Yesterday was a Wednesday, and Bow enjoyed his time with Lawrence. During my day off, I spend most of the day running errands, so it's not really the case that I do "my work" on my time away from Bow. Most of my writing, editing, publishing, advertising and other related tasks are done during the twelve hours a day when I am with Bow. But yesterday, before I got in the car and drove away to the post office, the bank and the grocery store, I looked outside and saw a beautiful landscape through the window of my front door.

It was bright out, but the sky threatened a storm with its dark clouds. Bow became agitated when I went outside to take the picture. Lawrence later reported to me that Bow seemed agitated to see me outside. He gestured to Lawrence that he wanted to say something, and Lawrence thought he would ask for a toy or a snack.  But Bow only spelled: "I want Mom."

Lawrence told Bow that I was busy "working." But actually, I would not describe what I was doing as working. It was more like taking a break.

It wasn't until the afternoon, after I got back from running all my errands that Lawrence told me about this. I was touched that Bow had said he wanted me. "That's so sweet!"

"Have you been spending more time with him?" Lawrence asked, because it was unusual for Bow to ask for me during his playtime with Lawrence.

When Lawrence comes over, Bow has his undivided attention, whereas during the twelve hours each other day besides Wednesday that I spend with Bow, Bow does not have my undivided attention, because I do, in fact, work on other things in Bow's presence.In the Mommy War context, the distinction between undivided attention on a child for short periods and multitasking with your child all day long is known as quality versus quantity time. I used to weigh in on the quality time end of the spectrum, but more recently I have realized how important the time is we spend with our children when they are not the center of attention. (I wrote about this in "Our Mothers' Backs".)

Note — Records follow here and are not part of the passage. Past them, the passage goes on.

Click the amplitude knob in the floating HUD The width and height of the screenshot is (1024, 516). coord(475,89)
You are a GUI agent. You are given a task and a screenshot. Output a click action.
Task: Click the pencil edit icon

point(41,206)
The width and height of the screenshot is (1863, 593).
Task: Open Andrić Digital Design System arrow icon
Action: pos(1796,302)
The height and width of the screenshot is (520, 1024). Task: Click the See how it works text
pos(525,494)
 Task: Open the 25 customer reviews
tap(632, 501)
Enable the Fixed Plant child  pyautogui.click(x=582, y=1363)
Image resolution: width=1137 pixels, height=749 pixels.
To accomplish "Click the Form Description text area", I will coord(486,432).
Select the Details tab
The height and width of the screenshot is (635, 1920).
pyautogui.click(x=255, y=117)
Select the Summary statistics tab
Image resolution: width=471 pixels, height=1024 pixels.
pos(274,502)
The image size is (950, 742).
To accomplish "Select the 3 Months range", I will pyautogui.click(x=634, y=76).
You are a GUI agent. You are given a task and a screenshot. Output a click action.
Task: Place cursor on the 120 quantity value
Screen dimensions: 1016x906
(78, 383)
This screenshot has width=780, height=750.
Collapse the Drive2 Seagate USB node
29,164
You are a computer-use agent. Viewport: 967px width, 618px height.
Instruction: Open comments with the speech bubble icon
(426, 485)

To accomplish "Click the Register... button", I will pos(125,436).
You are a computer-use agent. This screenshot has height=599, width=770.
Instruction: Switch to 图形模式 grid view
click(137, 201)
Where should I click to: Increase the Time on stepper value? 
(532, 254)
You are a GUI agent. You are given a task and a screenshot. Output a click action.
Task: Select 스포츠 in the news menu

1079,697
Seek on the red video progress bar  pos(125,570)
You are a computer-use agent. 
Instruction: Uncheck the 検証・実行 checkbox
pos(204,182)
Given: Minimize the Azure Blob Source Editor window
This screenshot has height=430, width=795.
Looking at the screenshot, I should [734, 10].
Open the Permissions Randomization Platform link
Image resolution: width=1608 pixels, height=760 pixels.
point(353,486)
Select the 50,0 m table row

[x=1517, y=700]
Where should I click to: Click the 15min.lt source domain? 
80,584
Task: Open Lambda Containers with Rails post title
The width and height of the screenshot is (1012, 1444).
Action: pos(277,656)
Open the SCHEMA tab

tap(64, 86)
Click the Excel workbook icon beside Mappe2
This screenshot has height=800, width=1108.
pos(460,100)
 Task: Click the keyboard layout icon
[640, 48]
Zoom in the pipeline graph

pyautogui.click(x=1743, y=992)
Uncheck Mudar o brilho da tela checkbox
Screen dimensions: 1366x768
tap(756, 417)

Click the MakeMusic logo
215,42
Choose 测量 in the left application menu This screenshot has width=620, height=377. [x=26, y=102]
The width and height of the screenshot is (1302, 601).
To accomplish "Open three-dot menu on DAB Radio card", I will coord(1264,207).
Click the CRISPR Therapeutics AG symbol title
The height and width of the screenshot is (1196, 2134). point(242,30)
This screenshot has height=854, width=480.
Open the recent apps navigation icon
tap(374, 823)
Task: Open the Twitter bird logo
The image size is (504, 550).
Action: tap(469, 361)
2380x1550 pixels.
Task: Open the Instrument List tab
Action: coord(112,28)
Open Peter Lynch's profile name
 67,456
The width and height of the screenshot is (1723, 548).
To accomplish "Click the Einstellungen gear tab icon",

"No," I said. "Not more time. The same amount of time. But this morning we argued. Maybe Bow was feeling bad about that."

As an adolescent, Bow sometimes needs time away from me. Sometimes he turns his back on me. Sometimes he asks me to leave. But like every other adolescent, Bow kind of wants his mom, even as he tries to push her away.

This morning we went out into the outer pen. Bow was nice, but eventually he turned his back on me, letting me know that my company was not required. But then when I went in, he seemed to regret it a little.

Growing up is hard to do!


  1. Bow is very thoughtful, and you are both lucky o have each other. I think the view outside your house would make a nice painting. I love the outline of those trees.

    1. Thanks, Julia. We are both very lucky, I think. The longer I live here the more I appreciate the view, which is like a painting in progress, always changing and never the same from moment to moment.